**WORK INSTRUCTIONS**
#1 In the blog post on teaching consent below, from what year was consent education made mandatory in all schools across Australia?
#2 Translate this sentence from the blog post on teaching consent into Spanish: "Consent education must be taught alongside respectful relationships and sexuality education."
#3 Proceed with the blog post on teaching consent, writing on from the end of its final sentence.

>> BEGIN DOCUMENT SECTION

What do teachers need to know about consent?


Teaching consent should happen both at home and at school. Our last blog touched on what parents can do to integrate learning and talking about consent into daily life with their children, this second blog will focus on what teachers can do to build up foundational knowledge for children. 

Consent education was recently made mandatory in all schools across Australia from 2023 onwards. Currently, the Australian Curriculum is under review and the revised version will apparently cover consent. In the meantime, kids should not have to wait to learn about consent and teachers should be supported in delivering this material.

It’s surprisingly easier than most teachers think, once they have had some support and training. Consent is a topic I have been teaching for years and am very passionate about, I’ll show you some pointers on how to engage young people in this topic. 

Here are some tips on how you can start teaching consent right now: 

 

Don’t teach it on its own

Consent education must be taught alongside respectful relationships and sexuality education.

 

Approach the topic of consent and relationships with a focus on fun, enjoyment, and positivity 

The fear and danger approach of the past does not serve our young people. Evidence shows that positive, candid, comprehensive, and engaging, act-based information results in the best outcomes for young people.

 

Understanding the ethics of consent

Young people do need to learn the laws around consent, however, we need to also teach them that consent goes beyond laws. It is important for them to understand that ethics, empathy, and respect are more important in situations of consent than just the law. 

Laws can be thought of as the baseline for all experiences and partnerships, but people’s decisions and behaviours need to go above and beyond that. Current laws within Australia don’t cover the complexity of consent so it is recommended to guide young people to think about consent with a foundation of ethics, empathy, and respect. The end result being mutually negotiated experiences, with affirmative, enthusiastic, and ongoing consent. 

Initial consent discussions for young people needs to emphasise that intimate encounters with others will be enjoyable, positive, and safe for everyone involved when they are always based on foundations such as respect, listening, and empathy. We can teach the importance of respecting personal space, understanding how to listen to people’s boundaries and asserting their own, and learning how to mutually negotiate choosing an enjoyable activity to participate in with someone else.

You can find more information about the age of consent laws in Australia here

 

Create a safer safe 

Any time you are teaching content around the topics of consent, human sexuality, and respectful relationships, it is essential to “set the scene” in the classroom. This means that you adequately inform and prepare students about the content that will be talked about and create a set of shared group guidelines that can help keep discussions respectful and safe for everyone.

>> END DOCUMENT SECTION
>> BEGIN RAW RECORDS

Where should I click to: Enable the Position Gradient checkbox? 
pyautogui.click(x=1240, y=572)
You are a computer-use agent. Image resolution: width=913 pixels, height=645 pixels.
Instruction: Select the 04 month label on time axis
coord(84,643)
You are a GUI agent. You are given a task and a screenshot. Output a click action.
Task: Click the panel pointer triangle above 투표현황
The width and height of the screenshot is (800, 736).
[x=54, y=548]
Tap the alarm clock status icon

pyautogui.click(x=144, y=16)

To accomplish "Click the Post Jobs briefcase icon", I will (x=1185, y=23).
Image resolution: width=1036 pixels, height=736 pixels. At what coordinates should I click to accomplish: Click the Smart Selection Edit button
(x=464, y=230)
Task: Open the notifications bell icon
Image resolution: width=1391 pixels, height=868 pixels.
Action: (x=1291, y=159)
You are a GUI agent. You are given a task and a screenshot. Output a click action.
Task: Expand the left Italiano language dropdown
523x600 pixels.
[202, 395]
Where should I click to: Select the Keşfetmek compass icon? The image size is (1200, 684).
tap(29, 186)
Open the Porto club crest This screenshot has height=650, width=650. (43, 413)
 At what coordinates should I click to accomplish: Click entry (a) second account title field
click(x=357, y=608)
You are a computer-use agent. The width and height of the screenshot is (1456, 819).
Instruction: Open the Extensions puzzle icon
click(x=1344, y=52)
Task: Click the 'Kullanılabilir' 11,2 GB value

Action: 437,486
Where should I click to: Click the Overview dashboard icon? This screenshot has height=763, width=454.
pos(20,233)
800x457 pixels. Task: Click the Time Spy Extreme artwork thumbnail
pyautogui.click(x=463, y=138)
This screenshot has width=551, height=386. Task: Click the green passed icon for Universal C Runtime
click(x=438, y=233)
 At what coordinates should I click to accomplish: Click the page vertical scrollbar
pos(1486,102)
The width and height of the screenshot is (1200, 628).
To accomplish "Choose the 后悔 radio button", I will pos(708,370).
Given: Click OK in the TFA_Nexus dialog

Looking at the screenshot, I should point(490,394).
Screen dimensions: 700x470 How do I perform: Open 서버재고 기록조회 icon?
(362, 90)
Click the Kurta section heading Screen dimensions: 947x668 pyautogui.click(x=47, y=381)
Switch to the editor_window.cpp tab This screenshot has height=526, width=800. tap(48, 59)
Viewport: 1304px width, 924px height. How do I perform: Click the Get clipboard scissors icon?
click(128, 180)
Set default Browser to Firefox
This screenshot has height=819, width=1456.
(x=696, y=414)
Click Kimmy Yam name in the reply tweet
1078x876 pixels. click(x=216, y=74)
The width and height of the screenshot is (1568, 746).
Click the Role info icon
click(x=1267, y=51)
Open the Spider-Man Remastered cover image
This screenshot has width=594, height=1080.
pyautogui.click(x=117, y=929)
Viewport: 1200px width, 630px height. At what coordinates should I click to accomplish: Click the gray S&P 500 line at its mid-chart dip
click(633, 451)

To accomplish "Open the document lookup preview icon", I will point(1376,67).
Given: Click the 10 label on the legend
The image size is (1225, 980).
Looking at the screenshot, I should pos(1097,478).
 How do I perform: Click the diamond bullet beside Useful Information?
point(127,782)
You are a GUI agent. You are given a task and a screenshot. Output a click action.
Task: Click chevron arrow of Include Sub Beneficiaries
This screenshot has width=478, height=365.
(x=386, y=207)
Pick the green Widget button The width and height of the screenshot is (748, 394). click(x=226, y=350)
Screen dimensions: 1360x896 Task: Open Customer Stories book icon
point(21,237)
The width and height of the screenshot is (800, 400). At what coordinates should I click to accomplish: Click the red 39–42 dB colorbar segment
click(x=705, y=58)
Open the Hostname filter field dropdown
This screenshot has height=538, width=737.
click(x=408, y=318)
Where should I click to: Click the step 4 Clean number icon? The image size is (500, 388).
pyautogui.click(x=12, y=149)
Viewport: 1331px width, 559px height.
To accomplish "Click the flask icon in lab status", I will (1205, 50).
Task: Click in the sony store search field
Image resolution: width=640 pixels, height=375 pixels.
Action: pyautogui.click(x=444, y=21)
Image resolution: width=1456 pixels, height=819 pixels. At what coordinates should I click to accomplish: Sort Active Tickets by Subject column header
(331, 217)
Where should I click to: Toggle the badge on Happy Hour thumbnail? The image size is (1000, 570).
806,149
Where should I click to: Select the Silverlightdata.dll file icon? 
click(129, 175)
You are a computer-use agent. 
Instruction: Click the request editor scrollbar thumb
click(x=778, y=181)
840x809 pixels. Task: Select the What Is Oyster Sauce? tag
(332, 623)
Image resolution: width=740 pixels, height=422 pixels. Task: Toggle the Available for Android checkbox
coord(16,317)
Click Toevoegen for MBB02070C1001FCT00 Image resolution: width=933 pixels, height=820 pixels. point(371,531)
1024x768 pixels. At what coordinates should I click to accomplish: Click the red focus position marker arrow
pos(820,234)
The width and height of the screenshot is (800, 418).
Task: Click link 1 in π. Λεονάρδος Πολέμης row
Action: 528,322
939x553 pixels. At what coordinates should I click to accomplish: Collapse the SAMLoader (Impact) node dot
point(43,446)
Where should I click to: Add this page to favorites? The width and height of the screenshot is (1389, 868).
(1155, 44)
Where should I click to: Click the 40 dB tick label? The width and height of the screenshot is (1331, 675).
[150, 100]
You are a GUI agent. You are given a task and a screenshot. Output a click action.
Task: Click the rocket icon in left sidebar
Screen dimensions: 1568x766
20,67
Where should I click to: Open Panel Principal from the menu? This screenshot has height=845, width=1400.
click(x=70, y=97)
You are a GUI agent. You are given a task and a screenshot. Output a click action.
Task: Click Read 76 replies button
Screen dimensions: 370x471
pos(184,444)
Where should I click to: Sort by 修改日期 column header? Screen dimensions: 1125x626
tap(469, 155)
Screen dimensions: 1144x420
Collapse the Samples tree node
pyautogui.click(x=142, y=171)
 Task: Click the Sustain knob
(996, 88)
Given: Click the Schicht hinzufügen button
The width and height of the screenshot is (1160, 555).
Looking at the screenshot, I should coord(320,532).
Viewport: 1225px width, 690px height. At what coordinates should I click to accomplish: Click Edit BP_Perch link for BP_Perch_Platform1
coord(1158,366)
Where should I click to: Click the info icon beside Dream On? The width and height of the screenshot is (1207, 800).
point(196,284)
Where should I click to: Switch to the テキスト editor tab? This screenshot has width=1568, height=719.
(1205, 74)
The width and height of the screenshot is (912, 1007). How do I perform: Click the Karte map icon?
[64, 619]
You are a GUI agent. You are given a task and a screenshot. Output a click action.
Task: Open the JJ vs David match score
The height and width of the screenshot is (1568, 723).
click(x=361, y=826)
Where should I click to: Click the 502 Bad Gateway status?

>> END RAW RECORDS

**EXPECTED RESPONSES**
#1 From 2023 onwards.

#2 La educación sobre el consentimiento debe impartirse junto con la educación sobre relaciones respetuosas y la educación sexual.

#3
Setting the scene creates safe parameters for discussions. Keep in mind that because you have shown students that this is a safe space, it may result in them feeling comfortable sharing personal information such as their gender identity or sexuality, as well as traumatic experiences they have had. Providing safe spaces for learning and awareness about how consent may affect them is a profound privilege as an educator, giving young people opportunities to get the help they need. 

My teacher training sessions covers disclosures and reporting, as well as techniques to manage disclosures within classrooms. I recommend letting wellbeing staff know when you will be delivering these sessions so they can be ready for potential disclosures and be there to support you and your students. 

No space is completely safe for everyone, with the potential for mentioning things that can be triggering for people always being a possibility. Covering topics such as consent, human sexuality, and respectful relationships will inevitably include conversations about violence, assault, and abuse. 

This is why setting the scene is so important in order to make the space as safe as possible. Group guidelines help keep comments respectful and productive and within acceptable limits. Avoid discussions about the topic outside of allocated lesson time such as in the schoolyard because in-depth discussions can move into potentially unsafe/disrespectful territory for participants. For example, discussion and language may become value and opinion-focused rather than sticking to facts and in the third person. We cover examples of this in our teacher training. 

 

It’s not about you, it’s about the facts

Adults have their own experience with sex and sexuality and this inevitably impacts how they teach these topics. You need to put your own experiences to the side, and teach young people the facts about what healthy and positive sexuality and relationships are. 

What they learn should not include your experiences, views, or values, rather a comprehensive and age-appropriate look at these topics, including the common themes and beliefs people might have in general – but don’t focus on individual ones. Young people have the human right to learn about sexuality and consent in an inclusive and informative way, this means they need to hear all the facts to be able to make informed decisions for themselves. You can say ‘someone I know’ to elaborate and explain an example. Some other potential responses to personal questions: 

 

“I don’t think it is useful to share my personal opinion…”

Or

 “I’ll share as much as is relevant to your learning, but I won’t be sharing my personal experiences…”

Or

“Thanks for the question but it is outside the level of learning of this class. It’s a question you will need to ask your adults at home…”

 

In teacher training sessions, I talk about teaching the facts, not the values, regarding these sensitive topics. Each student and family will have their own values. The best place for students to learn these is at home. 

Teaching facts will include talking about things like gender identities and describing trauma (i.e. prevention of assault) so this needs to be treated with care. Something that I encourage you to highlight is that everyone is entitled to their own opinions, but people are not entitled to harm someone else with their opinion. You can link this back to when you set the scene and set one of the group guidelines as respecting one another. Conversations must remain respectful i.e. argue about the idea, not the person.

Another important tip to implement when talking about sexuality and consent with young people in the classroom, depersonalise the language that you use – avoiding saying ‘you’ or’ I’. If you use phrasing like you or I, students might feel that you are talking directly about them, or are talking about your own personal experiences. Using third-person language takes personal experience out of the equation for now and allows you to deliver the facts i.e. “a person would take the condom out of the wrapper and put it on an erect penis” versus “you take the condom out of the wrapper and put it on your penis.”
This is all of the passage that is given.